++++ Excerpted passage

The second reason for keeping this precious Library lies precisely in its unique ambience. It is the most comprehensive single source for the history of the world's greatest empire from its 16th century beginnings to its present fifty-nation Commonwealth, an empire which at its peak ruled over a quarter of the world's peoples and lands. The ambience of many libraries is both daunting and even dirty. The RCS has always been welcoming and free, set like a jewel in Commonwealth Trust House; as part of a social and learned Society it continues to demonstrate living history. For as you study your Fijian Hansard, at the next table may well be a Fijian, or a Nepalese from Patna seeking references to Christianity in Tibet. These are all people making, or made by, the Commonwealth. Outside the Library but inside the building, cluster such relevant societies as the Royal Africa Society, the Round Table, Commonwealth Forestry, Corona, the Kipling Society with its own fine library and the West India Committee. Outside the Library but within the building are bedrooms and restaurants for home and overseas members coming and going from Malta to New Guinea. There is always something happening, whether an Australian wine-tasting party or the annual multi-faith commonwealth service. There is a stream of lecturers: one day Chief Buthelezi, another day Lee Kuan Yew, the next King Moshoeshoe II of Lesotho.

++++++++
++++ Listing

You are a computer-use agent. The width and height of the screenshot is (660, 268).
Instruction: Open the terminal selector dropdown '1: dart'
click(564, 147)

++++++++
++++ Listing

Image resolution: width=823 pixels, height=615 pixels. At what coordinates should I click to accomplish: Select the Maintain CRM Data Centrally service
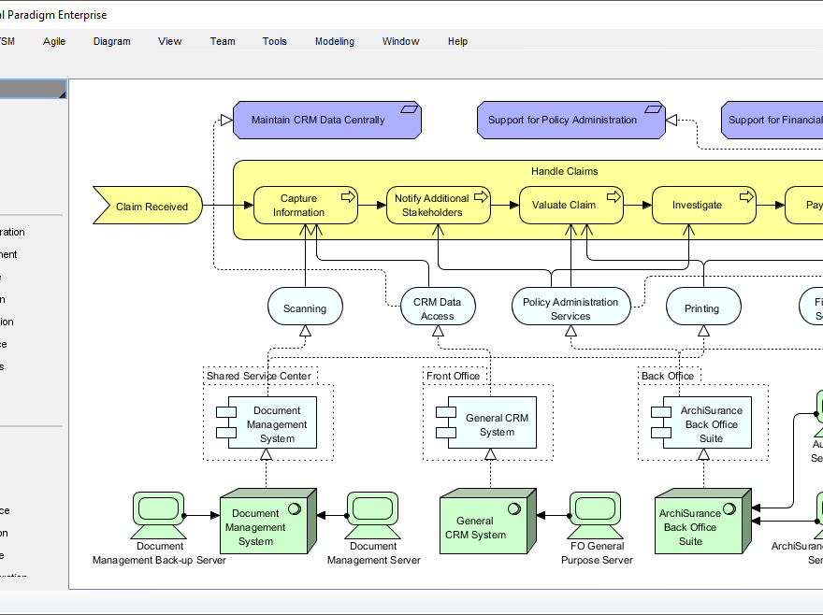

++++++++

Can you carry on the passage about the Royal Commonwealth Society Library, picking up after its final sentence? The two blocks of entries are unrelated to the passage about the Royal Commonwealth Society Library.

> **Written response**:
An off-shoot of all this multifarious knowledge is what are called the |Library Babies'. It is hard to think of any single book about the Commonwealth which has not been researched, if not engendered in the Library, from Thomas Pakenham's Scramble for Africa, a seven hundred page prizewinner to Jan Morris's Pax Britannica trilogy. Here also, for the novelist is all the delicious imperial pulp and ephemera, so much more vivid than learned tomes, on life in Victorian Malaya or the 18th century Raj. This last tradition is upheld by June Knox Mawr, herself a hardworking member of the Library Committee, who has won the 1991 Boots Romantic Novel of the Year prize with Sandstorm. Here are huge sources of Commonwealth literature hardly touched, only listed in the annual bibliography which runs from Sanders of the River types to distinguished Third-World writers in English. The Library itself has put out erudite pamphlets on Shakespeare, Dickens and the Empire--from Prospero and Caliban to Mrs. Jellaby and transportation. Every English-speaking writer is touched by a vast awareness of this rich imperial background--and all of it gathered in this one endangered institution.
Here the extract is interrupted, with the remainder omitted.